D’un geste nerveux, elle sort son téléphone et appelle son époux. «Chéri, as-tu pu régler le problème ? », interroge-t-elle ? C’est que Samaké Mariam n’a pas de quoi payer la consultation. Et elle veut justement savoir si son mari a pu se débrouiller un peu d’argent comme cela était convenu avant qu’elle ne vienne à l’ASACONIA.
Malheureusement, cette fois, la future jeune maman rentrera chez elle sans avoir vu de médecin. Son mari n’a trouvé personne pour lui avancer quelques milliers de francs CFA. «Ce n’est pas grave. Je gagnerai un peu d’argent en faisant la lessive des voisins », lance-telle dépitée.
Malheureusement au Mali, Samaké Mariam n’est pas un cas isolé. De très nombreuses femmes enceintes ne se font pas suivre par des médecins faute de moyens financiers. Astan Keita, une vendeuse ambulante dans le quartier de Niamakoro de Bamako, est dans la même situation. Comme Samaké Mariam, elle attend aussi son premier enfant. En 6 mois de grossesse, Astan Keita n’est allée qu’une seule fois au dispensaire de son quartier pour une consultation prénatale. La raison ? «La sage-femme m’avait demandé de faire des analyses et une échographie. J’en parlé à mon mari il m’a dit qu’il n’avait pas d’argent. Depuis, je ne suis plus retournée à l’hôpital», confie-t-elle.
Conséquence : La mortalité infantile reste importante dans le pays malgré que le phénomène ait connu une petite baisse ces dernières années (Lire encadré). La pauvreté et l’absence de couverture sociale sont parmi les principaux facteurs liés au risque de mortalité infantile. La Direction nationale de la santé admet d’ailleurs que «l’absence de couverture sociale augmente les risques de décès à l’accouchement et de mortalité infantile». «Même s’il y a une couverture sociale pour la consultation prénatale ou postnatale, ce n’est pas évident pour les femmes qui habitent loin des centres de santé», insiste Bintou Cissé, une femme enceinte rencontrée à la sortie d’une salle de consultation. Ce n’est pas tout. Mme Cissé révèle aussi qu’«il n’existe pas de structures ou d’associations au niveau de la commune VI de Bamako qui s’occupe de la couverture sociale des femmes enceintes». En somme, c’est une sorte de cercle vicieux.

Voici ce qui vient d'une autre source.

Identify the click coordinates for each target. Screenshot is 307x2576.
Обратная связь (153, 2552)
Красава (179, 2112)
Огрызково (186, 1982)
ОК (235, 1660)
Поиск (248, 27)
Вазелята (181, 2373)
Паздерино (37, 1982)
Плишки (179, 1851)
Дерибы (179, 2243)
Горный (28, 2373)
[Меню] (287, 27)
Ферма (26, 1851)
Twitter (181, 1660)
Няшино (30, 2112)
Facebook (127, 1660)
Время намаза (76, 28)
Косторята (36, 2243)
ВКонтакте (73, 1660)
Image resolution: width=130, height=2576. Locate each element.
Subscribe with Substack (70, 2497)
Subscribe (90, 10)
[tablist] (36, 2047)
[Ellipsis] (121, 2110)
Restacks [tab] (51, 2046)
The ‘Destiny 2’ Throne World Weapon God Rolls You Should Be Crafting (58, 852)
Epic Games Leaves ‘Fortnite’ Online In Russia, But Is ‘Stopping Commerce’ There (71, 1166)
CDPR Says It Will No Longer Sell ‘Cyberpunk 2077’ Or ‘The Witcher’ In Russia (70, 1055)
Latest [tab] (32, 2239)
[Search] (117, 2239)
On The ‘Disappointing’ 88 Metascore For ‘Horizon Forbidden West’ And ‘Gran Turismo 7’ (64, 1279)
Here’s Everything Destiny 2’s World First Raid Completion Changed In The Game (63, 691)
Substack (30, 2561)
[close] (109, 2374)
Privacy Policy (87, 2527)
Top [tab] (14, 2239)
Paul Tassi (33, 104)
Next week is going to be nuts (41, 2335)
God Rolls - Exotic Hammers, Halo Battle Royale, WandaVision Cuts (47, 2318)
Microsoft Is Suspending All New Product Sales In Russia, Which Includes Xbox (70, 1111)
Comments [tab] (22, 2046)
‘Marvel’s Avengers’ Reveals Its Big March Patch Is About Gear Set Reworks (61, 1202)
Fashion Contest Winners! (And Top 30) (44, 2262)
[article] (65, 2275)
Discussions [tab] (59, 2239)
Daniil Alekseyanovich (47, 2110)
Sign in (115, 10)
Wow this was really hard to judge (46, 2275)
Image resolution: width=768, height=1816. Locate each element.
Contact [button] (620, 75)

Pourtant, selon le docteur Racine de l’hôpital de Bamako, le suivi médical est indispensable pour une femme enceinte. «Pour éviter tous risques, une femme durant une grossesse doit absolument faire l’objet d’un suivi médical», explique-t-il, ajoutant que les consultations prénatales ne sont pas une coquetterie dans la mesure où elles sauvent souvent des vies.
Le docteur Racine confirme, lui aussi, que certains facteurs comme la pauvreté, l’éloignement et certaines traditions peuvent empêcher les femmes de se faire suivre pendant la grossesse. Il avertit que cette situation peut poser problème surtout pour celles dont l’âge est considéré comme un facteur de risque. C’est le cas particulièrement des femmes enceintes de moins de 15 ans ou de plus de 42 ans. Le docteur Racine affirme, en outre, que les lenteurs en matière d’intervention au niveau des hôpitaux peuvent aussi compliquer la situation.
Dramatique et surtout ancien, le calvaire des femmes enceintes est connu de toute la société malienne. Quand les autorités prendront-elles enfin le terreau par les cornes pour y mettre fin ?
Selon les enquêtes démographiques et de santé du Mali (EDSM-V), le taux de mortalité néonatale est passé de 57 pour mille en 2001 à 46 pour mille en 2006 et à 35 pour mille en 2012. En ce qui concerne la mortalité infantile, le taux est baissé de 113 pour mille en 2001 à 96 pour mille en 2006 et à 58 pour mille en 2012.
Quant au taux de mortalité infanto-juvénile, il a régressé de 229 pour mille naissance en 2001 à 191 pour mille en 2006 et à 98 pour mille naissances en 2012 pour un objectif de 83 pour mille en 2015, selon les OMD.
Le taux de mortalité maternelle, lui, reste élevé. Il passe de 582 pour 100.000 naissances vivantes en 2001, à 464 pour 100.000 naissances vivantes en 2006 et à 368 pour 100.000 naissances vivantes en 2012. La proportion d’enfants souffrant de retard de croissance était de 38% en 2001, 43% en 2006 et 38,3% en 2012. Celle liée à la malnutrition aiguë était de 11% en 2011, 15% en 2006 et 16,4% en 2012.